Un film di questo tipo, nelle mani di un Dario Argento, sarebbe stato probabilmente un capolavoro negli anni ’70, anche perché, lo ammettiamo, molti gialli del periodo vivono più di suggestioni che di coerenza narrativa e tante volte si finiva per accettare di buon grado anche finali la cui logica non era esattamente inoppugnabile.
Ma Fatal Frames, uscendo nel 1996, deve per forza fare i conti con un pubblico che si chiede il come e il perché di ciò che guarda, domande a cui non viene sempre data una risposta soddisfacente.
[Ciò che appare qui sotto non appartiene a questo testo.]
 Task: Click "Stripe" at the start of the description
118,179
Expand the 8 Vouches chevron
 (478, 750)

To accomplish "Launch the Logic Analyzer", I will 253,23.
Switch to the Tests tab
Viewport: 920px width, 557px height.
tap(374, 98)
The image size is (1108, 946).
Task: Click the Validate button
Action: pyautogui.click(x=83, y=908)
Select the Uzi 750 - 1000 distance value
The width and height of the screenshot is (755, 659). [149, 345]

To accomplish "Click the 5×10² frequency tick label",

La regia di Al Festa è interessante, pare persino ricercata in certi movimenti, ma il film soffre per un montaggio veramente sincopato da videoclip, transizione tamarre, continui zoom avanti e indietro, personaggi che compiono drammatiche corse a rallenty controluce in mezzo alle nebbie (?) di Roma, e una fotografia fin troppo esasperata nei suoi colori blu e arancio, che conferisce alle ambientazioni un tono onirico e surreale pure quando non dovrebbero averlo.
Perché l’ufficio del produttore e così buio, azzurrino e brumoso? È un sogno o qualcuno ha dimenticato accesa la macchina del fumo? Cosa ci volete comunicare?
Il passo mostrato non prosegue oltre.